Will Atletico Madrid's Supercopa Showing Against Barcelona Worry the Big 2?

Samuel Marsden@@samuelmarsdenFeatured ColumnistAugust 28, 2013

MADRID, SPAIN - AUGUST 21:  Leo Messi of Barcelona warms up before the start of the Spanish Super Cup first leg match between Atletico de Madrid and Barcelona at Vicente Calderon Stadium on August 21, 2013 in Madrid, Spain.  (Photo by Denis Doyle/Getty Images)
Denis Doyle/Getty Images

Atletico Madrid had waited 17 years to play in the Spanish Supercopa again. It had been another 11 years since they last won it, beating Barcelona over two legs back in 1985 before Neymar or Lionel Messi had even been born.

Since Atleti last won it, Barca have lifted the trophy nine times, including three times in the last four years. 
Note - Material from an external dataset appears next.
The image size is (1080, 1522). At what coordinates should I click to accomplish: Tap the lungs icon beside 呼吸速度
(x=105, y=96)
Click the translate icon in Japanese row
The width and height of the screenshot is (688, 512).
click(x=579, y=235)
And despite Wednesday night's 0-0 draw not being enough to return the Supercopa to the Vicente Calderon, the questions put to Barca should amount to an air of caution from Spain's big two—despite Diego Simeone's insistence, per as.com, that it is a "boring two-team league."

In fact, El Cholo is one of the main reasons, no, the only reason, why it may not be that boring this season.

Since taking the reins at Atleti 18 months ago, he's guided the club to three trophies—including a hoodoo-ending Copa del Rey success against Real Madrid—and although he missed out on a fourth, that doesn't tell the whole story.

Los Rojiblancos created the best chances at Camp Nou. Koke will regret not working Victor Valdes harder in the first half, while Barca's keeper then went on to make stunning saves from both Arda Turan and the returning David Villa.

Atletico were solid, too. But we've come to expect that from them—an image of El Cholo and his captain Gabi.

Thibaut Courtois is one of the league's finest stoppers for a Madrid side that's assembled not just a consistent back four but a resolute, strong group of defenders who know their positions and their colleagues well.

Admittedly, they can become a little bit rough and tumble—five first-half fouls on Messi and a Filipe Luis red card are testament to that. But what do you expect from a Simeone side?

Barca, as Barca do, had all of the possession, but it was interesting how little they tested Atleti's big Belgian in goal.

Even against 10 men, Barca struggled to break down Atleti. A Lionel Messi penalty, which was a rare Blaugrana chance, couldn't even find its way in off the underside of the bar.

Following the draw in the first leg last week, Atleti have now come through two fixtures against Barcelona without defeat while also winning their first two La Liga matches. That has to fill them with some confidence to carry forward for the rest of the season.

The cheers that rang out around Camp Nou at full time weren't the usual roars of victory.

Barca are used to winning in style, not on away goals, and this was echoed in the relief of the home side that at least they had not allowed Atleti to get their hands on the trophy.

Simeone's men don't necessarily win in style, but they play with a clear one.

Last season, they came close to finding the immaculate consistency needed to compete with the top two over 38 games, and, as they continue to rapidly improve under Simeone, the early signs suggest they're more than ready for another challenge this season.

Don't be fooled by Simeone's deflection tactics.